O art. 3º, I, b, da Lei nº 11.445/2007 deixa claro que o serviço de esgotamento sanitário é constituído por diversas atividades, dentre as quais a coleta, o transporte e o tratamento final dos dejetos, mas não exigiu que somente exista o serviço público de esgotamento sanitário na hipótese em que todas as etapas estejam presentes, nem proibiu a cobrança de tarifa pela só prestação de uma ou algumas dessas atividades.

Assim, não pode o usuário do serviço, sob a alegação de que não há tratamento dos efluentes, querer deixar de pagar a tarifa.

Além do mais, o art. 9º do Decreto 7.217/2010, que regulamenta a referida legislação, confirma a ideia de que o serviço de esgotamento sanitário é formado por um complexo de atividades, explicitando que qualquer uma delas é suficiente para, autonomamente, permitir a cobrança da respectiva tarifa.

A efetivação de alguma das etapas em que se desdobra o serviço de esgotamento sanitário representa dispêndio que deve ser devidamente ressarcido, pois, na prática, entender de forma diferente inviabilizaria a prestação do serviço pela concessionária, prejudicando toda a população que se beneficia com a coleta e escoamento dos dejetos, já que a finalidade da cobrança da tarifa é manter o equilíbrio financeiro do contrato, possibilitando a prestação contínua do serviço público.

 

A concessionária de água e esgoto pode cobrar “tarifa de esgotamento sanitário” mesmo na hipótese em que realiza apenas a coleta e o transporte dos dejetos sanitários, sem fazer o tratamento final dos efluentes.

Assim, é legal a cobrança de tarifa de esgoto na hipótese em que a concessionária realize apenas uma – e não todas – das quatro etapas em que se desdobra o serviço de esgotamento sanitário (a coleta, o transporte, o tratamento e a disposição final de dejetos).

STJ. 1ª Seção.

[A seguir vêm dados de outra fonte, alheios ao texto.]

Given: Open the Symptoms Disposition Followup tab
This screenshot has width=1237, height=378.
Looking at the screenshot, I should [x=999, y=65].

REsp 1.339.313-RJ, Rel. Min. Benedito Gonçalves, julgado em 12/6/2013 (Recurso Repetitivo – Tema 565).

 

O STJ AFIRMOU QUE NÃO SE PODE APLICAR O TEMA 565 SE O ESGOTO NÃO É COLETADO OU SE É DESPEJADO IN NATURA NAS GALERIAS PLUVIAIS, SEM QUALQUER TRATAMENTO

Imagine a seguinte situação hipotética:

João mora em um bairro da Zona Oeste do Rio de Janeiro e percebeu que, todo mês, em sua conta de água, vinha sendo cobrada uma taxa de esgoto pela CEDAE (Companhia Estadual de Águas e Esgotos).

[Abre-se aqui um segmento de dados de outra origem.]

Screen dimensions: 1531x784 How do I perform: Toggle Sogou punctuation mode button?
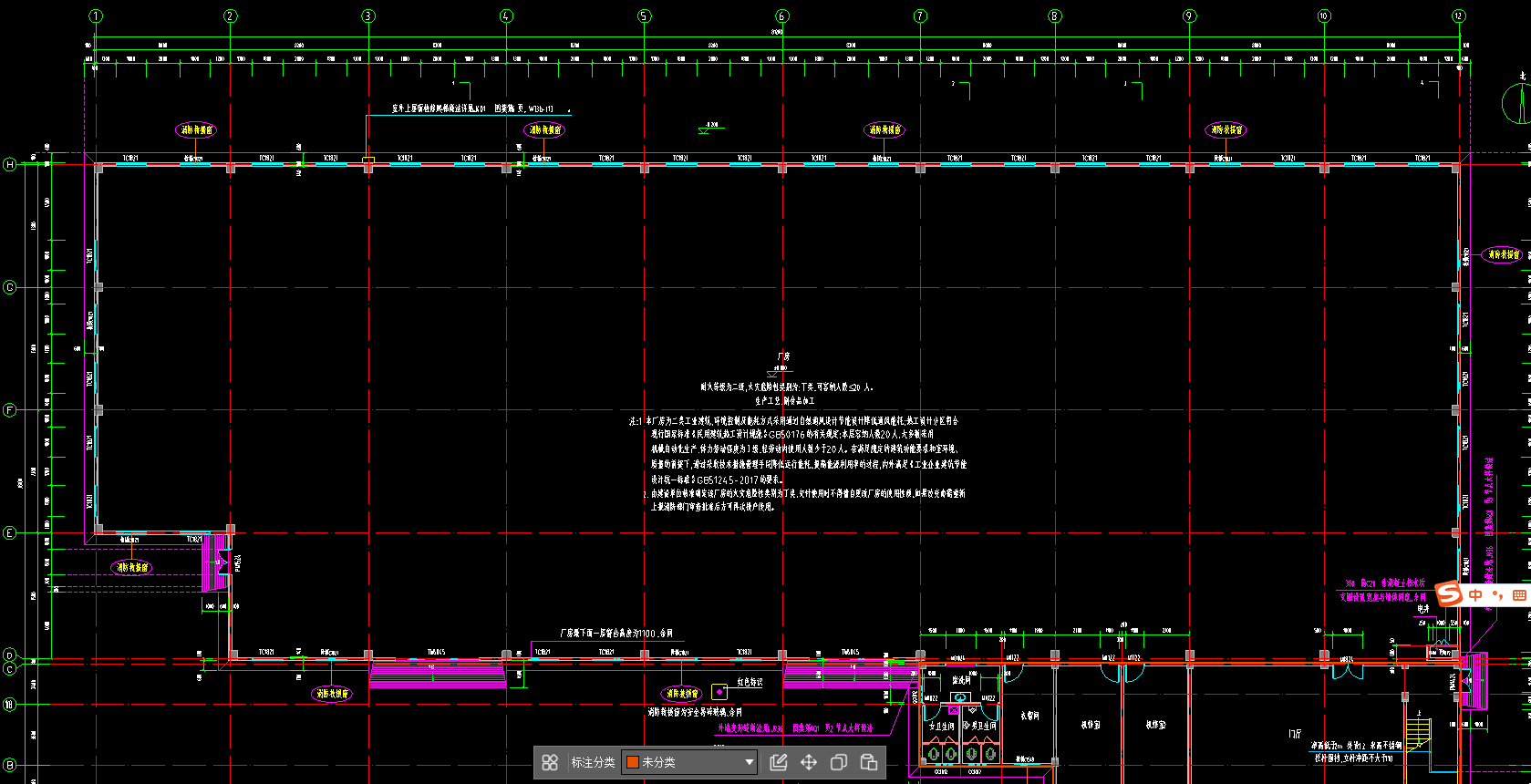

Após investigar a situação, ele descobriu que o esgoto de sua residência não recebia qualquer tipo de tratamento - na verdade, era simplesmente coletado e despejado in natura (sem tratamento) em um valão que ficava a cerca de 500 metros de sua casa, o qual desaguava diretamente em um rio da região.

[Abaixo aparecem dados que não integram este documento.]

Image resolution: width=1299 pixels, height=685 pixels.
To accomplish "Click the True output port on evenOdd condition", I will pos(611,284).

Indignado com a situação, João ingressou com ação contra a CEDAE e a FAB Zona Oeste S.A. (empresa também responsável pelo serviço de saneamento na região), questionando a cobrança da taxa de esgoto, já que o serviço não estava sendo efetivamente prestado - afinal, apenas coletar o esgoto e despejá-lo sem tratamento em um valão não configura prestação de serviço de esgotamento sanitário, mas sim poluição ambiental.

Durante o processo, um perito judicial confirmou que, embora o esgoto seja coletado, ele não é tratado antes de ser descartado no meio ambiente, o que caracteriza uma grave violação das normas ambientais e de direito do consumidor.

Diante disso, o juiz julgou o pedido procedente, determinando que a CEDAE não pode cobrar pelo serviço de esgoto enquanto ele não for efetivamente prestado. A sentença foi mantida pelo Tribunal de Justiça.

A CEDAE interpôs recurso especial, alegando que, de acordo com entendimento do STJ em casos anteriores, seria possível cobrar a tarifa de esgoto mesmo que apenas algumas etapas do serviço sejam realizadas, como a coleta e o transporte.

 

O STJ concordou com os argumentos da CEDAE? É lícita (é válida) a cobrança pela concessionária de tarifa por esgoto não coletado ou despejado in natura nas galerias pluviais, sem qualquer tratamento?

NÃO.

O caso aqui julgado é diferente daquilo que foi definido pelo STJ no Tema 565.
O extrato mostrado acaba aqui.